(Stored data entries)
----
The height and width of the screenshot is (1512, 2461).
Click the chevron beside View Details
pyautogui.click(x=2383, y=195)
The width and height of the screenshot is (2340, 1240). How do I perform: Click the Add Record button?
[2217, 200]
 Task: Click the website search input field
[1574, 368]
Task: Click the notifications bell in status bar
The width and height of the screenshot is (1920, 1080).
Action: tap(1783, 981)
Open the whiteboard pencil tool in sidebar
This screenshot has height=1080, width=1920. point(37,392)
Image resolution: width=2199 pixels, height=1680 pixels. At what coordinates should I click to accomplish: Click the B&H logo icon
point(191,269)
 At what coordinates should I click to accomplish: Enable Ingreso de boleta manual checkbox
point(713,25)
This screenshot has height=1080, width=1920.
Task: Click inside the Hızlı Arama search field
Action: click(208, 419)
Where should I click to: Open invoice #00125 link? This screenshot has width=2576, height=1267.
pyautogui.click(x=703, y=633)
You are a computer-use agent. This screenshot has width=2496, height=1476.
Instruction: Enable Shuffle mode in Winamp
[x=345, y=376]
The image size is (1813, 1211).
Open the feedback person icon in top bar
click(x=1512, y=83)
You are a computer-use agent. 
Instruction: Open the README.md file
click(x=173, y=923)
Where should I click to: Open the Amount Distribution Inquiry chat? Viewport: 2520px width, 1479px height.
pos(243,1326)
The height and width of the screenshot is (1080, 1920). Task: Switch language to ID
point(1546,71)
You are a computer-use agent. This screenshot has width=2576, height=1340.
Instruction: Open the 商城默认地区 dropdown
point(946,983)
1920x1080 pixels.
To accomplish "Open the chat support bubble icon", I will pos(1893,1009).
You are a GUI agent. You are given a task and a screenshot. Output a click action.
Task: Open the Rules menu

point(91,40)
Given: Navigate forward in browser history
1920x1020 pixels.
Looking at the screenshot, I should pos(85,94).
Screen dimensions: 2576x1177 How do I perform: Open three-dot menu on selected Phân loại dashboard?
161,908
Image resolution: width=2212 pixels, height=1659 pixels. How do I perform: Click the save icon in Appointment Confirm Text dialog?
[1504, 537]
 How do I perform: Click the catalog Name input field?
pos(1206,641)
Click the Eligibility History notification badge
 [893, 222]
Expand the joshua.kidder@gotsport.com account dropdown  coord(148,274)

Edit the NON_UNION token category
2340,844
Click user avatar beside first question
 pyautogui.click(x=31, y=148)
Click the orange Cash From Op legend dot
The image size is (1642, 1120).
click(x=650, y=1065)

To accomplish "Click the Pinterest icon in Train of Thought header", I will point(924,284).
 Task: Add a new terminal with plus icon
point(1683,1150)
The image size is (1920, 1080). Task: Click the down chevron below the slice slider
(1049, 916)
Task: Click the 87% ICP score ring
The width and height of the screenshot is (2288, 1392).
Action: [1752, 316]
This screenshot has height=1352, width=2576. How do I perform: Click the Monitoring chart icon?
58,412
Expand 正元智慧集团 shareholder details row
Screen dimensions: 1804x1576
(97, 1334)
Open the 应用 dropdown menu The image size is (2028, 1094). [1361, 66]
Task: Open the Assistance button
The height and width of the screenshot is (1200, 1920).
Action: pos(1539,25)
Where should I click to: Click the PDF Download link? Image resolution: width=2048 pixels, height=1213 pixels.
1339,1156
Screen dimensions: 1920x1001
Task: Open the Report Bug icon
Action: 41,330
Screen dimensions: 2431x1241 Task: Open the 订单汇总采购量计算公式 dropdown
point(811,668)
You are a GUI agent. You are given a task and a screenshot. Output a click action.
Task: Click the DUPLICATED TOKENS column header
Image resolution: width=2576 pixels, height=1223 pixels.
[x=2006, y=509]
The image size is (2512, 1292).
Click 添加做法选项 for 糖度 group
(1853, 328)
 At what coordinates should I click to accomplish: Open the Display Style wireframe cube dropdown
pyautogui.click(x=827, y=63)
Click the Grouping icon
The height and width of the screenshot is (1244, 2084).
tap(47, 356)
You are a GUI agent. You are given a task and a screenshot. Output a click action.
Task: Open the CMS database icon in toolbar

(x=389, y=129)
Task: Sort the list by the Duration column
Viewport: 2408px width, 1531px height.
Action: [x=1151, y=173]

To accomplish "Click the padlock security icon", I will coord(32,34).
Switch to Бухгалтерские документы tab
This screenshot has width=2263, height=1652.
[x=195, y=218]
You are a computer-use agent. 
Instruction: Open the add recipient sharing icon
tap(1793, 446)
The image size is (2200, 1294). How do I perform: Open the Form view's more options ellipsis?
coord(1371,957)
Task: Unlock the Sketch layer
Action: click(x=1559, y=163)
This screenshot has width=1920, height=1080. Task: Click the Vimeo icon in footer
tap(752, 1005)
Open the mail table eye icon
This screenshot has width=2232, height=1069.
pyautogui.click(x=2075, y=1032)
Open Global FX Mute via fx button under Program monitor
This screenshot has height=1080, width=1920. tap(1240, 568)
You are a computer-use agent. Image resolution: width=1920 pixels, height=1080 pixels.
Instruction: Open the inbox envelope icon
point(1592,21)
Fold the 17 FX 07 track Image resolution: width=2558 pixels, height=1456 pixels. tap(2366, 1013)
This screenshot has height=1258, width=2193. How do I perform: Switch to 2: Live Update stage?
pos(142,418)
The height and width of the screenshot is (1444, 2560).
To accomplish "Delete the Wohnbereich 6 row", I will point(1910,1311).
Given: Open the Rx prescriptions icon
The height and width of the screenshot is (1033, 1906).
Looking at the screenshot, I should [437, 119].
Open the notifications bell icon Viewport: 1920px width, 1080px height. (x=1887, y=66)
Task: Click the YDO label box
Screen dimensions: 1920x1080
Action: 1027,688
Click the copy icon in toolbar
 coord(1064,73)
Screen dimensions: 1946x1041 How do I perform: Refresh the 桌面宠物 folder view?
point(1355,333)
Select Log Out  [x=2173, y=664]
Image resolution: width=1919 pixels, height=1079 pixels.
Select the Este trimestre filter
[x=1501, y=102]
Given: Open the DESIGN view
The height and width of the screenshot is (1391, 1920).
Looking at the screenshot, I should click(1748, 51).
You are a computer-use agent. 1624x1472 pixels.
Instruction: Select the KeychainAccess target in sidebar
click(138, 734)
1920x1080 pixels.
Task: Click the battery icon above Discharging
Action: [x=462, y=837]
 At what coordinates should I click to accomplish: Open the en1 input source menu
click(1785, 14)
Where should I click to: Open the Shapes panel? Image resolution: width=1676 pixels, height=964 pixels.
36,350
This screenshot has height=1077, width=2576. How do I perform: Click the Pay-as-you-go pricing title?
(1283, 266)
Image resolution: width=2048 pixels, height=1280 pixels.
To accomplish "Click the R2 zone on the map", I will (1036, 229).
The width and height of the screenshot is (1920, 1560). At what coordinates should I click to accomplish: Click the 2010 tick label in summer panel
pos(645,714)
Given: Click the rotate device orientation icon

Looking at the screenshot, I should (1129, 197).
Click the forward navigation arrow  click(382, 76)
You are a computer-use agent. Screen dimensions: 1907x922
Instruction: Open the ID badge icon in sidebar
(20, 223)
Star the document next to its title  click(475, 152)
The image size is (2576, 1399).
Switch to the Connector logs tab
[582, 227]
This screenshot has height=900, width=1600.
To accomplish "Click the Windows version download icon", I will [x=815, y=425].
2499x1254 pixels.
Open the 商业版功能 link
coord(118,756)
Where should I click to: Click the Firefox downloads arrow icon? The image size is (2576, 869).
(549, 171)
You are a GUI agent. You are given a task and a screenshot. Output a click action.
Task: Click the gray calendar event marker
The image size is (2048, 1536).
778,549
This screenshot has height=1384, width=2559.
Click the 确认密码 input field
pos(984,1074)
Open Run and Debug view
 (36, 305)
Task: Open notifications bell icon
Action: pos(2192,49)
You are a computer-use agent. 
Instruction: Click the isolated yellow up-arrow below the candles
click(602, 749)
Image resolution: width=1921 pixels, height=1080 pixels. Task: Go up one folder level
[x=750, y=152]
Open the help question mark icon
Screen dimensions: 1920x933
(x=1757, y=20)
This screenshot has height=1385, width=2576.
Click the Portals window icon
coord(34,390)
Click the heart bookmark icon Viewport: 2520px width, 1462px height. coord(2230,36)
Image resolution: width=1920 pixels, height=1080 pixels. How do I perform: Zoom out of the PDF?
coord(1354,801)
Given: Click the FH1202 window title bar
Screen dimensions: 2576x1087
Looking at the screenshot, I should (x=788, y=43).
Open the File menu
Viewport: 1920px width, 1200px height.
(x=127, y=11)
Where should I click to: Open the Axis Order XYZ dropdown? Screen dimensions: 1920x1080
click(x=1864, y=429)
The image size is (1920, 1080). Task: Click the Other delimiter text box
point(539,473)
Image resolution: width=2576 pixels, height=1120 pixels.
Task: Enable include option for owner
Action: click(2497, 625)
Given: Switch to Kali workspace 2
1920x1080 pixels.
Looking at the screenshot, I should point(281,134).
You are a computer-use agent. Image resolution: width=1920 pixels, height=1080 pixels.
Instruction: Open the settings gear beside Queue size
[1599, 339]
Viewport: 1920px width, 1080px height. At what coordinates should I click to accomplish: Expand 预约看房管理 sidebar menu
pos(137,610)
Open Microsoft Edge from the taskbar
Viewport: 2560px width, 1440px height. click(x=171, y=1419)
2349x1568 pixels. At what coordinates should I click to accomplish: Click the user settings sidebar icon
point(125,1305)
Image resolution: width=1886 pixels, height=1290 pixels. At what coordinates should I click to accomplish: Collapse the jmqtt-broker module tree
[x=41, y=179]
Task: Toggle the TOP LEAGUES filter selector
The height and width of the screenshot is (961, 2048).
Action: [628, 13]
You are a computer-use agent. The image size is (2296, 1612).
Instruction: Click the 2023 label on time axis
----
**Instructions to follow:**
All lines from the one that holds "The height and width of the screenshot is (961, 2048)." through the end of the records are to be returned exactly, including both boundary lines, and no others.

**Task answer:**
The height and width of the screenshot is (961, 2048).
Action: [628, 13]
You are a computer-use agent. The image size is (2296, 1612).
Instruction: Click the 2023 label on time axis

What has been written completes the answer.